WHAT TO WORK ON: Please give every line below again exactly, but not its pictures.
<<<<
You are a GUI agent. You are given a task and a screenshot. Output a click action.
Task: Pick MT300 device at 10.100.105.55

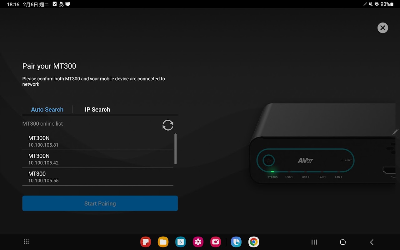coord(98,177)
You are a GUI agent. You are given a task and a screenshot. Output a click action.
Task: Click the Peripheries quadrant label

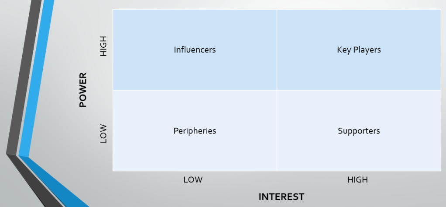coord(195,131)
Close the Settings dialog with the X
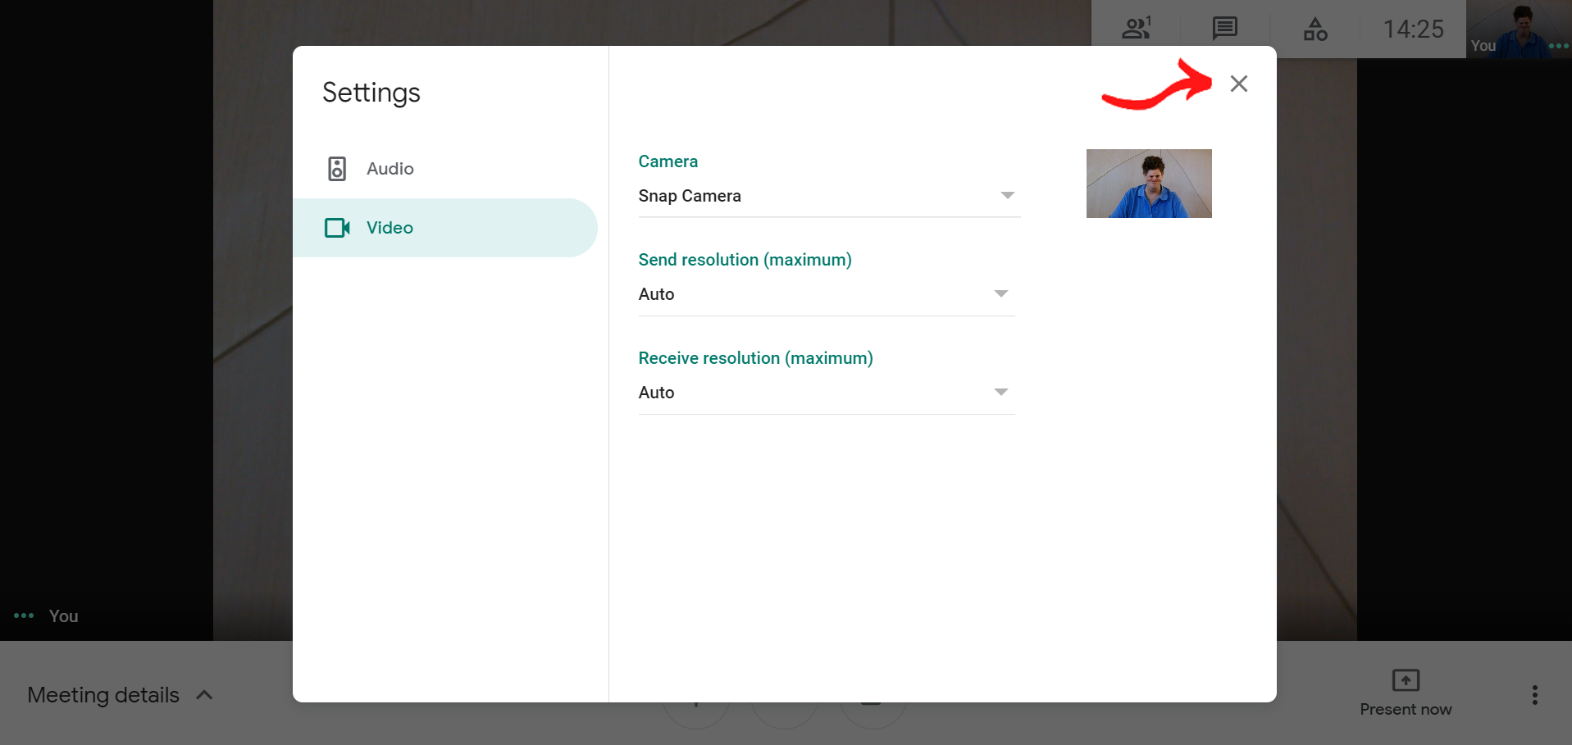This screenshot has height=745, width=1572. coord(1238,84)
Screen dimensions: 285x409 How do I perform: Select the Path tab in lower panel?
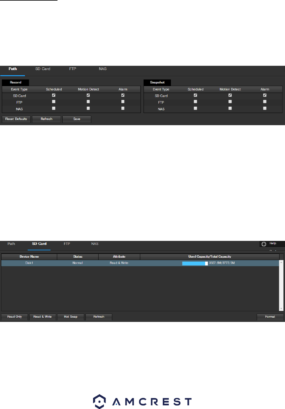[11, 244]
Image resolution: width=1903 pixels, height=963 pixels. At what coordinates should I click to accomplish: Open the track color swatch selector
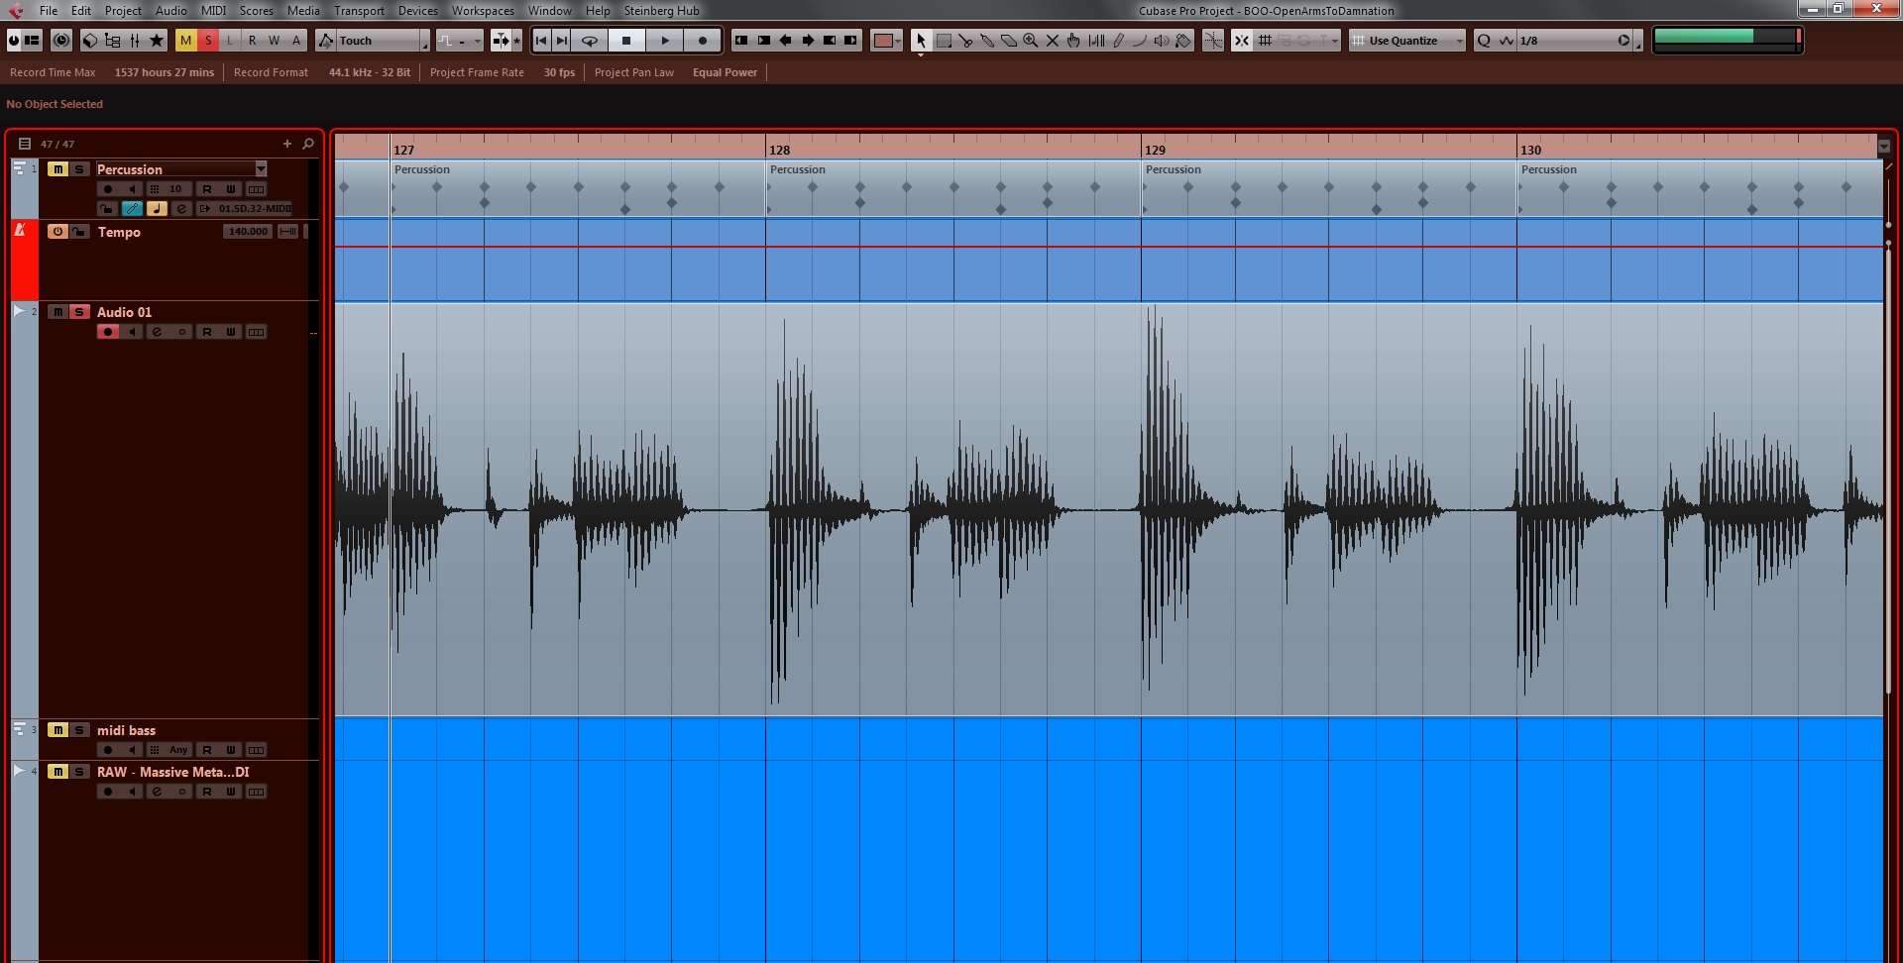pyautogui.click(x=886, y=41)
>>>>
RESPONSE FOR THIS EXERCISE:
You are a GUI agent. You are given a task and a screenshot. Output a click action.
Task: Pick MT300 device at 10.100.105.55

coord(98,177)
You are a GUI agent. You are given a task and a screenshot. Output a click action.
Task: Click the Peripheries quadrant label

coord(195,131)
Close the Settings dialog with the X
This screenshot has height=745, width=1572. coord(1238,84)
Screen dimensions: 285x409 How do I perform: Select the Path tab in lower panel?
[11, 244]
Image resolution: width=1903 pixels, height=963 pixels. At what coordinates should I click to accomplish: Open the track color swatch selector
pyautogui.click(x=886, y=41)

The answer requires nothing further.